Stored records:
◆ ◆ ◆ ◆ ◆
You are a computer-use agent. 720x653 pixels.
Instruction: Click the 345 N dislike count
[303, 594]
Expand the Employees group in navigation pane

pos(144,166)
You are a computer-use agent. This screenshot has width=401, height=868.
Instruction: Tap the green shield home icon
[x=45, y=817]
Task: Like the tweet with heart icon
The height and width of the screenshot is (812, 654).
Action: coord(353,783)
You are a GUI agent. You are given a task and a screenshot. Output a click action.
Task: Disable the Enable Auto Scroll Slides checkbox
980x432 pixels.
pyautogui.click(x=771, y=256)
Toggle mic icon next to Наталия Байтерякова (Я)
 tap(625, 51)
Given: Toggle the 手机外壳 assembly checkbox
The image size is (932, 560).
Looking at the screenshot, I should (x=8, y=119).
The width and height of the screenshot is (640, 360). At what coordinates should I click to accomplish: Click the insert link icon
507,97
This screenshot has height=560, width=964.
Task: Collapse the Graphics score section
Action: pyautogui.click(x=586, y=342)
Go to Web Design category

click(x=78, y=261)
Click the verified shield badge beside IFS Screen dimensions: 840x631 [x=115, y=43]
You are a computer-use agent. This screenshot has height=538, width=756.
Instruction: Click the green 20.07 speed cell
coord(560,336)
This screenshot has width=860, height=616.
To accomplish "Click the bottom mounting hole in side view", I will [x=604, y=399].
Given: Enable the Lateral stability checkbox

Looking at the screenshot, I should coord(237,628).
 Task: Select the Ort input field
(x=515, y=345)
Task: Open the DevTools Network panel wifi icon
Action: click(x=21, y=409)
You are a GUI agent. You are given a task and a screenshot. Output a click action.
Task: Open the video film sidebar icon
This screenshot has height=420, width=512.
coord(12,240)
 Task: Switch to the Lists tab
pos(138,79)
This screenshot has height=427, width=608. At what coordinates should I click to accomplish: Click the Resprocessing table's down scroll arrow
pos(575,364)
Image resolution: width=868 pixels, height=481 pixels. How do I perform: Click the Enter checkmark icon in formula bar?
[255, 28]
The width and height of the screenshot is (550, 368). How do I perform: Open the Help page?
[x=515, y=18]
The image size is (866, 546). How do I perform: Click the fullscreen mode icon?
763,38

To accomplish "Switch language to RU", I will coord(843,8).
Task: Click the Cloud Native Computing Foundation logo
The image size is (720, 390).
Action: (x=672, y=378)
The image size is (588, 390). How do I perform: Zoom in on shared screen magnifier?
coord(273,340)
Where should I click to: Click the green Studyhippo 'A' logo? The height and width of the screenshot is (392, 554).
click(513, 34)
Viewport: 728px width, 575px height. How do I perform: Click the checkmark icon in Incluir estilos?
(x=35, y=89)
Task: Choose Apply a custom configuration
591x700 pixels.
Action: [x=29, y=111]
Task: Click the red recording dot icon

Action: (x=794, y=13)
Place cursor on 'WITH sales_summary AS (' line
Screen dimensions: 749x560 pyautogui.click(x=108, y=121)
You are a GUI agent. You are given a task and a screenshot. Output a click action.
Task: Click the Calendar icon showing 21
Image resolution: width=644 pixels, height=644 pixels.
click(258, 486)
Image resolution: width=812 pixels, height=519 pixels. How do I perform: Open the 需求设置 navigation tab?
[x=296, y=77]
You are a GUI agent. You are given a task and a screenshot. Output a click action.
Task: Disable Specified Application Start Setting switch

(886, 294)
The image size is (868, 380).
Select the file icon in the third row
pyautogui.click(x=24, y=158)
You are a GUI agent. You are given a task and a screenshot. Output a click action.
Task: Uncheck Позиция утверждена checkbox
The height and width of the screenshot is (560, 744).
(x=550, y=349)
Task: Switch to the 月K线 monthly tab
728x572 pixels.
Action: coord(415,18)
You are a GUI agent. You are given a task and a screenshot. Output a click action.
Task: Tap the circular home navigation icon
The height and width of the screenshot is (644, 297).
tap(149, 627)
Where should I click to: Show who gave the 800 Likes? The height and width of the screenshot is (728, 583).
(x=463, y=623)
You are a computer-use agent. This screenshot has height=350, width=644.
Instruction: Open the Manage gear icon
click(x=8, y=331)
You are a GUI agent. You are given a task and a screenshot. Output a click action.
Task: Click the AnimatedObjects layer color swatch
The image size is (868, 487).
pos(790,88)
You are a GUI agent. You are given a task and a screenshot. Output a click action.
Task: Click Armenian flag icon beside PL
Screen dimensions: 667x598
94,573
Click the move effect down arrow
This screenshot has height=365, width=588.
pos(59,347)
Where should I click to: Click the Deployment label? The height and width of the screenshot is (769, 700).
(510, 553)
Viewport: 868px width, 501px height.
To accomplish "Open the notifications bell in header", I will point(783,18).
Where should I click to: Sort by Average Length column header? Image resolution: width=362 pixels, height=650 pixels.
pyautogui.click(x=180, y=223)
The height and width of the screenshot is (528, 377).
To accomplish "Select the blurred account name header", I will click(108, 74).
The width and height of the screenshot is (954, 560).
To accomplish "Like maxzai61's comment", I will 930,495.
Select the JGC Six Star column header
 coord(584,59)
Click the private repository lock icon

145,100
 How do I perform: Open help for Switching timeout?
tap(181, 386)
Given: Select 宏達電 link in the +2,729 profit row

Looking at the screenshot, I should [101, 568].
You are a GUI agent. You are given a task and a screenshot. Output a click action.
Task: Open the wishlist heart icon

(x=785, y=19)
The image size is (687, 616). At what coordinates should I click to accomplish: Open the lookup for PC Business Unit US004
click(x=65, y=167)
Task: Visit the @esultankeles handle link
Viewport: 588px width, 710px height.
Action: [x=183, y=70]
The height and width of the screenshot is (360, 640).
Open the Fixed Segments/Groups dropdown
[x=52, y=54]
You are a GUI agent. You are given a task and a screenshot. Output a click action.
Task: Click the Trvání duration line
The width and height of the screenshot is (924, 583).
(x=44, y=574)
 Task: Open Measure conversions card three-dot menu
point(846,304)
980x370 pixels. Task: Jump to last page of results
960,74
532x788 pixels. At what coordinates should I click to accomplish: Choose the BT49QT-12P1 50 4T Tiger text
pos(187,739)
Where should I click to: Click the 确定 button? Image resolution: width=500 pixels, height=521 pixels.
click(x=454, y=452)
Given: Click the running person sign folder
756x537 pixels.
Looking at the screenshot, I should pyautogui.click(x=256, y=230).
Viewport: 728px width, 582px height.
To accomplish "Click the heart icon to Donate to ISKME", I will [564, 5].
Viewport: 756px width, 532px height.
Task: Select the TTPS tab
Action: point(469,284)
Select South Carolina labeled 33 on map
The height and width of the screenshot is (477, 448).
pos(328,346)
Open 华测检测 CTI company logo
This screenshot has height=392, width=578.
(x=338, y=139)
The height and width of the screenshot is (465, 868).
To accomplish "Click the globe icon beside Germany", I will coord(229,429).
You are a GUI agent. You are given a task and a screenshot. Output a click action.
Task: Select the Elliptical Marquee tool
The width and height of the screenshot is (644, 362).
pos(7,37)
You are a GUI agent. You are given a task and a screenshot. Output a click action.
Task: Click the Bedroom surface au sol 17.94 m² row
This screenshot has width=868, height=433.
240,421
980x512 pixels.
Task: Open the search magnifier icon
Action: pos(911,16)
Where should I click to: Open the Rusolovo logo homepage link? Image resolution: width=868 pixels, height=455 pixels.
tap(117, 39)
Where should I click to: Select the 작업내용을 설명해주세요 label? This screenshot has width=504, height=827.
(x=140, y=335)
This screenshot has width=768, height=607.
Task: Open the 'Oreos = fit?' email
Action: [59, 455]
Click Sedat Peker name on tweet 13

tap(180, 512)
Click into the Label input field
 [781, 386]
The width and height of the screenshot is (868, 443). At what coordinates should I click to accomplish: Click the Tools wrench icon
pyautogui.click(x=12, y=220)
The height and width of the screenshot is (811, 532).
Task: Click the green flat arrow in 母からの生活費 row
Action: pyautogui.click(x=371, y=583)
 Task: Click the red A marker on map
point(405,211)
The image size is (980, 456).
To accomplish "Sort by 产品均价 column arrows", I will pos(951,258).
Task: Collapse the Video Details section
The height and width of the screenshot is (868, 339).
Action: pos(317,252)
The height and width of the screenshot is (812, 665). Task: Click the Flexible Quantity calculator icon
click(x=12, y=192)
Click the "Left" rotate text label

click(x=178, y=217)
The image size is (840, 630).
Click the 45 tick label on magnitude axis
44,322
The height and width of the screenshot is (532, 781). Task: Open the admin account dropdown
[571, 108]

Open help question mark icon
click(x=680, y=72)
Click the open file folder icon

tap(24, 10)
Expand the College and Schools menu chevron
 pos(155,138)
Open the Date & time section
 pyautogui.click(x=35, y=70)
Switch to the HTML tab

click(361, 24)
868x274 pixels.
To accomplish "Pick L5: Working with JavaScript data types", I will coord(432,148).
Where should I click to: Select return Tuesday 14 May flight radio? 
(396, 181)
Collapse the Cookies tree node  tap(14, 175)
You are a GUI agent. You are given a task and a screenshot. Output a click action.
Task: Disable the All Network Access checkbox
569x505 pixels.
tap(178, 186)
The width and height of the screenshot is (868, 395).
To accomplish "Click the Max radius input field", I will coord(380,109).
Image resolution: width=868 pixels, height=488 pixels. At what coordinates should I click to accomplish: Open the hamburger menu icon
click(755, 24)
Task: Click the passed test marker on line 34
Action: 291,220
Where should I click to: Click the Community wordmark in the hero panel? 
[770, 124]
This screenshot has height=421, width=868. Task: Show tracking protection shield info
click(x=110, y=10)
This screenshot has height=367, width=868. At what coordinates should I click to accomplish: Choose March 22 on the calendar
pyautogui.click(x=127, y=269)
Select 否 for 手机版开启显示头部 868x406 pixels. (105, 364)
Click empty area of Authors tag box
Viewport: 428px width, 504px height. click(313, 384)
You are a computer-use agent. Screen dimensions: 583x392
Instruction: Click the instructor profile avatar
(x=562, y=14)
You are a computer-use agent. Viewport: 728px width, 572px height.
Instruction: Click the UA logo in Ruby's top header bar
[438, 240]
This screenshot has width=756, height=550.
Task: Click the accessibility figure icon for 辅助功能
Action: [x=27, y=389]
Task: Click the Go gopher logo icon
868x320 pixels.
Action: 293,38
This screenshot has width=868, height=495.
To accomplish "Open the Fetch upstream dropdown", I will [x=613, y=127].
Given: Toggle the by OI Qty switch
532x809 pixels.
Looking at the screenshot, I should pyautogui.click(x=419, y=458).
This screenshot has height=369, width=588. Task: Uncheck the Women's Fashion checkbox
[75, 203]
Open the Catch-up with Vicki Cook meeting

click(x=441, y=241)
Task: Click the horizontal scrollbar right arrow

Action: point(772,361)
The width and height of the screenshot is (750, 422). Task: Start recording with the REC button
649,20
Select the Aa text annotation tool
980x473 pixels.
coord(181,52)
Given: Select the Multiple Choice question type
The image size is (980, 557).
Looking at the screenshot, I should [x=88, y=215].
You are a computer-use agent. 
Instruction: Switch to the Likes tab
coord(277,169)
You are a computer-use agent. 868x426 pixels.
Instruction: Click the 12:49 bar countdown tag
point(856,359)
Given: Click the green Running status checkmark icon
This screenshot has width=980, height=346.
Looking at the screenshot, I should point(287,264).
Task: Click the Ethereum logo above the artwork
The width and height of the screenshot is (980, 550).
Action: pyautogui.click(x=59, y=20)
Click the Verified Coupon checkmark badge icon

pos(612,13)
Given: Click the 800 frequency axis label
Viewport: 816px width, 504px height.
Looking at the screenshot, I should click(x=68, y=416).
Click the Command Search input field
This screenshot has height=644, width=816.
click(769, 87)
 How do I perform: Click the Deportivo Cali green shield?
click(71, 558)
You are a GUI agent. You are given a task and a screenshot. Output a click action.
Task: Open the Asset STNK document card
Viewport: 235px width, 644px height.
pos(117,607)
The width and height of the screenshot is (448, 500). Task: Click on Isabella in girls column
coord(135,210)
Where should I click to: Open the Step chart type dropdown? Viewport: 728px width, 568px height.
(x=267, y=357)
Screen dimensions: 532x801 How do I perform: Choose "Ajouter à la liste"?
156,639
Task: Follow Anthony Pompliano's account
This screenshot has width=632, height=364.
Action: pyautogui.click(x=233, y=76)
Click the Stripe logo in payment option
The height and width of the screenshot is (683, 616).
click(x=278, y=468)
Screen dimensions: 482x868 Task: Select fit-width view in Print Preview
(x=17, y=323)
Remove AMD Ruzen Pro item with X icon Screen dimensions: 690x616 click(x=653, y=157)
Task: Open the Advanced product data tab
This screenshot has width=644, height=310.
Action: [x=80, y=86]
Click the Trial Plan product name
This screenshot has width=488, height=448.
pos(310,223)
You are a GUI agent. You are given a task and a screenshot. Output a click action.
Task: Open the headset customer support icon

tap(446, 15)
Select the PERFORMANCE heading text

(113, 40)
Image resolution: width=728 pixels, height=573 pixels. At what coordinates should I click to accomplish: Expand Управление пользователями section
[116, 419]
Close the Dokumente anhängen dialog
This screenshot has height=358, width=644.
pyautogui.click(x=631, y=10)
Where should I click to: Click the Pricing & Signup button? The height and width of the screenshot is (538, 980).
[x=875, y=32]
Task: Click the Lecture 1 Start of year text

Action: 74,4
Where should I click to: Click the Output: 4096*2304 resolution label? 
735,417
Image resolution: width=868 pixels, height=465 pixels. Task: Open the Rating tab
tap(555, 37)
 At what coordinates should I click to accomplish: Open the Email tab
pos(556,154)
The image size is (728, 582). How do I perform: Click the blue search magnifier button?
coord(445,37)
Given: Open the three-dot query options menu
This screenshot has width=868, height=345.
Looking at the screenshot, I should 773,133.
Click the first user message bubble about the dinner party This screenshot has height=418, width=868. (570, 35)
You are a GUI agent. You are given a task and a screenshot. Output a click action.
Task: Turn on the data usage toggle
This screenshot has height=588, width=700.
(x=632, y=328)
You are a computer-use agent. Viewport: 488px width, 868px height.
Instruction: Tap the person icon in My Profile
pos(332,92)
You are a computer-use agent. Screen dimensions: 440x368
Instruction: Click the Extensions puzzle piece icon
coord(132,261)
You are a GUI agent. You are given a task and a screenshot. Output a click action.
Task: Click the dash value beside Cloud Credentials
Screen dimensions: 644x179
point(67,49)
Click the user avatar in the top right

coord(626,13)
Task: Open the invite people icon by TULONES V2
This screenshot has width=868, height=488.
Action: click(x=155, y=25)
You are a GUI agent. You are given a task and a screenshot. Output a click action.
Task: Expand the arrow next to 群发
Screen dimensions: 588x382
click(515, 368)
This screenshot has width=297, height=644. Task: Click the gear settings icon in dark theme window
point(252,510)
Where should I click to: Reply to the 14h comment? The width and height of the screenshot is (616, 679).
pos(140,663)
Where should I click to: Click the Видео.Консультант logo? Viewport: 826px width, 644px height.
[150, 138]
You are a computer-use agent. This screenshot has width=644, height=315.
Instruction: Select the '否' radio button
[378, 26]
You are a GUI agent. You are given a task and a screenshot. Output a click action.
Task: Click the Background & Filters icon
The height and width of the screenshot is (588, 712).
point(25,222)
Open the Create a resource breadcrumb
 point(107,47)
◆ ◆ ◆ ◆ ◆
## Exercise instructions
Give the exact lines, and only those, from the line containing "Open 华测检测 CTI company logo" through the line containing "Task: Click the Bedroom" in the entries above.

## Solution to this exercise
Open 华测检测 CTI company logo
This screenshot has height=392, width=578.
(x=338, y=139)
The height and width of the screenshot is (465, 868).
To accomplish "Click the globe icon beside Germany", I will coord(229,429).
You are a GUI agent. You are given a task and a screenshot. Output a click action.
Task: Select the Elliptical Marquee tool
The width and height of the screenshot is (644, 362).
pos(7,37)
You are a GUI agent. You are given a task and a screenshot. Output a click action.
Task: Click the Bedroom surface au sol 17.94 m² row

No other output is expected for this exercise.